PQA 08 - PQA 08 Genitourinary Cancer, Patient Safety, and Nursing/Supportive Care Poster Q&A
3180 - Effect of Ethnic Concordance in Post-Treatment Follow-Up and Surveillance of Korean American Breast Cancer Patients Treated with Adjuvant Radiotherapy
University of Southern California/Los Angeles General Medical Center Los Angeles, CA
H. R. Han1, I. Kang2, J. C. Ye3, D. C. Ling3, S. X. Bian1, N. Lee4, G. K. In4, S. H. Ahn4, and S. K. Yoo1; 1Department of Radiation Oncology, Los Angeles General Medical Center, Los Angeles, CA, 2Keck School of Medicine, University of Southern California, Los Angeles, CA, 3Department of Radiation Oncology, University of Southern California Keck School of Medicine, Los Angeles, CA, 4Department of Medical Oncology, Keck School of Medicine, University of Southern California, Los Angeles, CA
Purpose/Objective(s): Ethnic concordance in patient-physician relationships helps patients navigate unique population challenges, improving follow-up compliance, health literacy, and treatment outcomes in various medical settings. Dense breasts have increased prevalence in Korean females compared to general female populations of the United States (50-60% versus 40-50%) and pose distinctive challenges to routine post-treatment screening recommendations as small masses may be obscured with standard mammography (MMG) alone, warranting additional imaging techniques. Here, we investigate ethnic concordance effects on Korean American breast cancer patients who undergo radiotherapy (RT).

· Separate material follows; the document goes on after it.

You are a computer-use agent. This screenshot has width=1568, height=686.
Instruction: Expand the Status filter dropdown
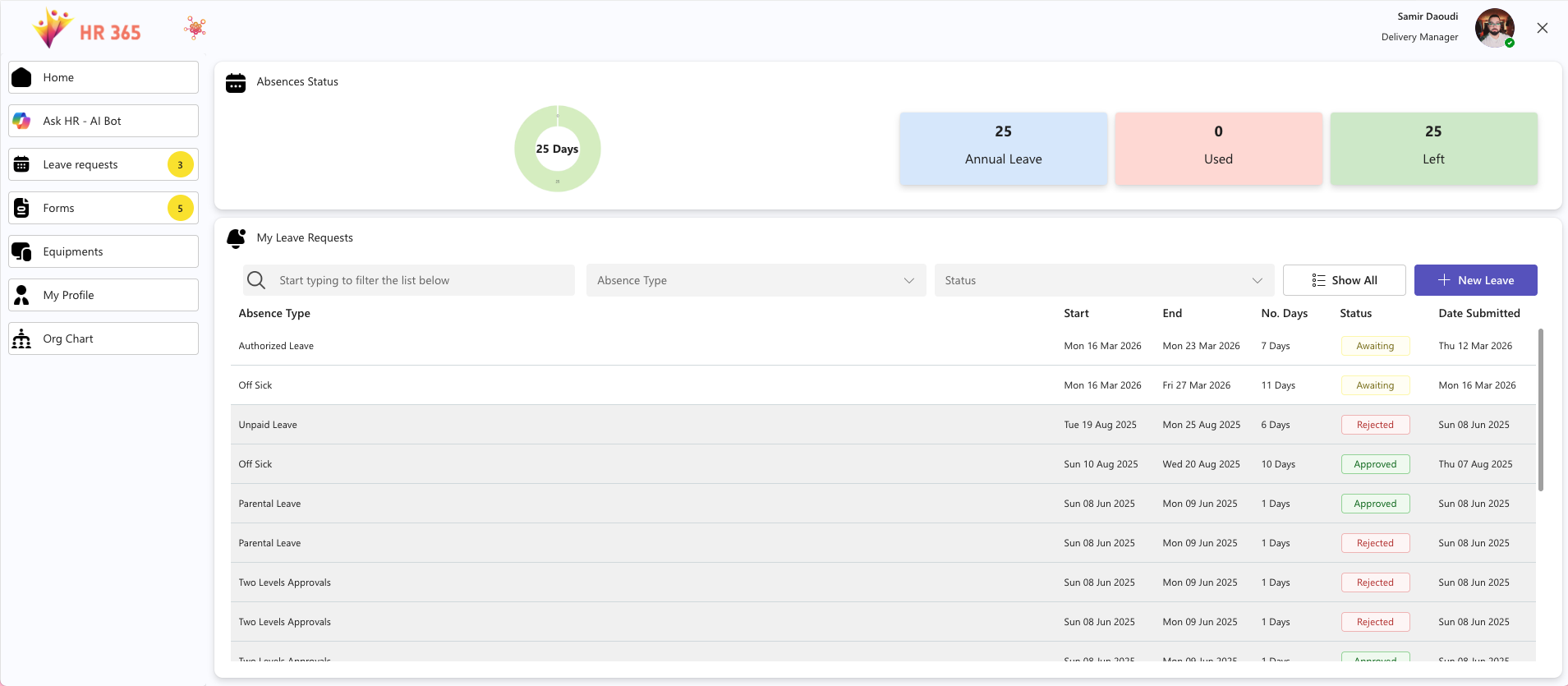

We aim to investigate the effect of ethnic concordance on post-RT follow-up and breast cancer imaging in Korean American breast cancer patients treated with adjuvant RT. Materials/
Methods: Institutional databases at XXXX were retrospectively reviewed for Korean American patients with Stage 0-III breast cancers who underwent surgery and adjuvant RT between 2013-2023. Patients were categorized into two cohorts, those with ethnic concordance with their physicians vs those with ethnic discordance. Post-RT breast cancer screening modalities were reviewed for whether patients with baseline heterogeneously or extremely dense breasts received routine MMG with additional imaging, including ultrasounds or MRI. Time to first post-RT and second post-RT follow-up visits were recorded. Two sample Z tests were used to compare cohort proportions for ordering additional breast imaging beyond MMG. Two-tailed Mann-Whitney U test was used to compare follow-up times. Results: A total of 102 patients were identified with a median age of 62.8 (range 33.0-89.1). Most patients (88.2%) had hormone receptor-positive disease; 15.7%, 48.0%, 29.4%, and 6.9% had stage 0, I, II, and III disease, respectively. Lumpectomy and mastectomy were performed in 90.2% and 19.8% of patients, respectively. Of all patients, 70.6% (n=72) had ethnic concordance with their providers and 29.4% (n=30) had ethnic discordance. Of all patients, 73.5% (n=75) had heterogeneously or extremely dense breasts, of which patients in ethnic concordance with their providers were more likely to receive additional breast imaging beyond MMG in post-RT yearly screening, 75% vs 52% (z=-5.1; p=0.03). Median time was 2 weeks vs 7 weeks (p<0.01) to first follow-up visit post-RT and 1 month vs 6 months (p<0.01) to second follow-up visit post-RT in ethnic concordance vs discordance groups, respectively. Conclusion: Korean American patients who had patient-provider ethnic concordance were significantly more likely to receive additional imaging evaluation beyond routine MMG screening alone and have statistically significant shorter interval times for post-RT follow-up visits.